■ **WHAT TO PRODUCE**
From the records below, copy out exactly the lines from the one containing "Task: Open the Matkalaskut tab" to the one containing "The image size is (689, 561).", both included. Add nothing else.

■ **INFORMATION PROVIDED**

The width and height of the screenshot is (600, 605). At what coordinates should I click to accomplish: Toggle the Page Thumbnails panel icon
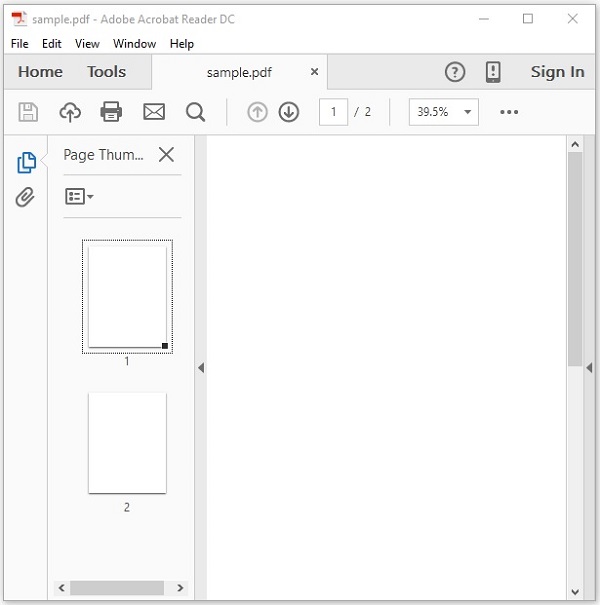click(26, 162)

--

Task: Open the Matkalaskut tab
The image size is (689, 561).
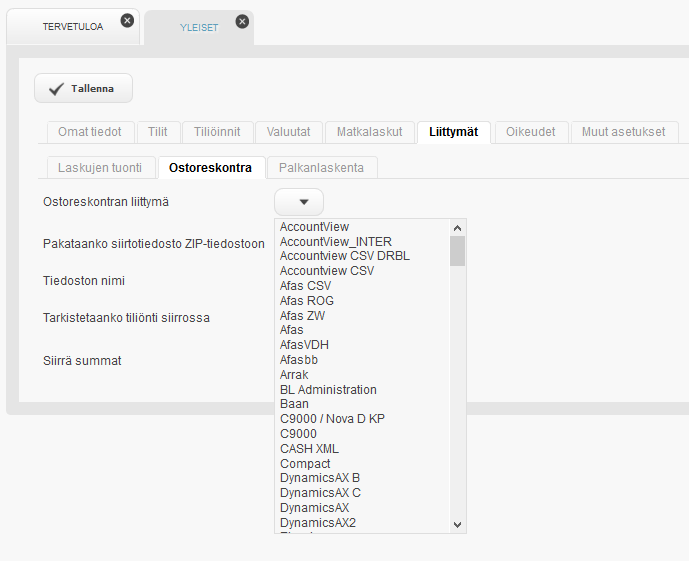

---

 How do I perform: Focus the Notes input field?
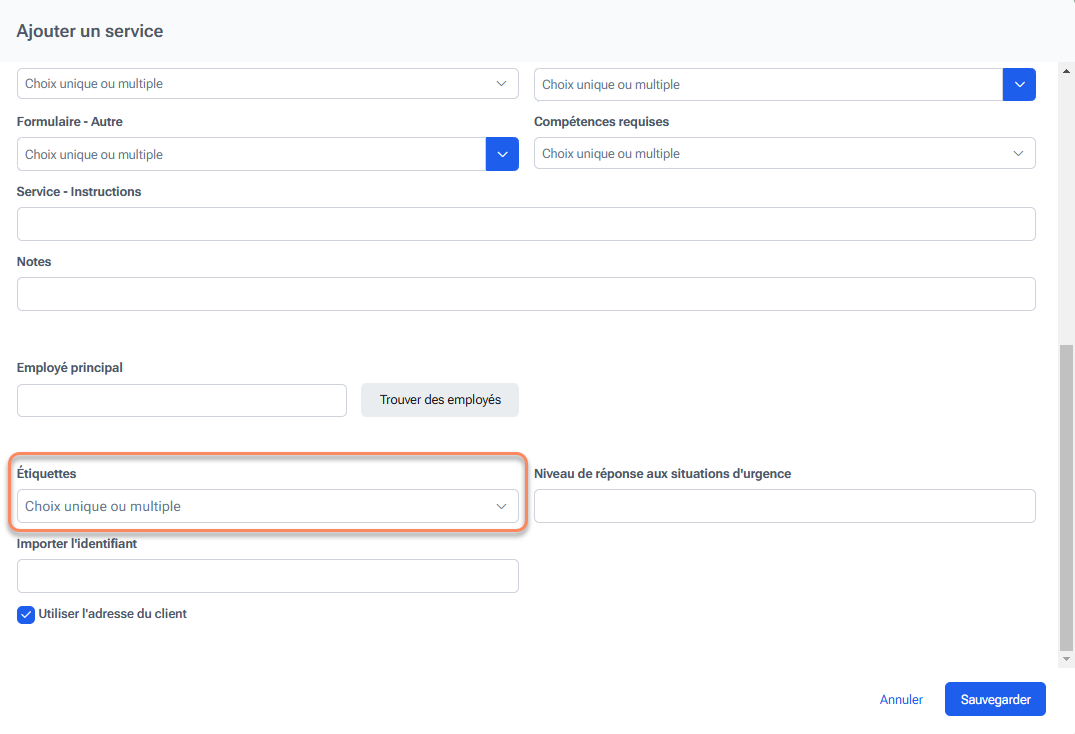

■ **OUTPUT OF THE TASK**
Task: Open the Matkalaskut tab
The image size is (689, 561).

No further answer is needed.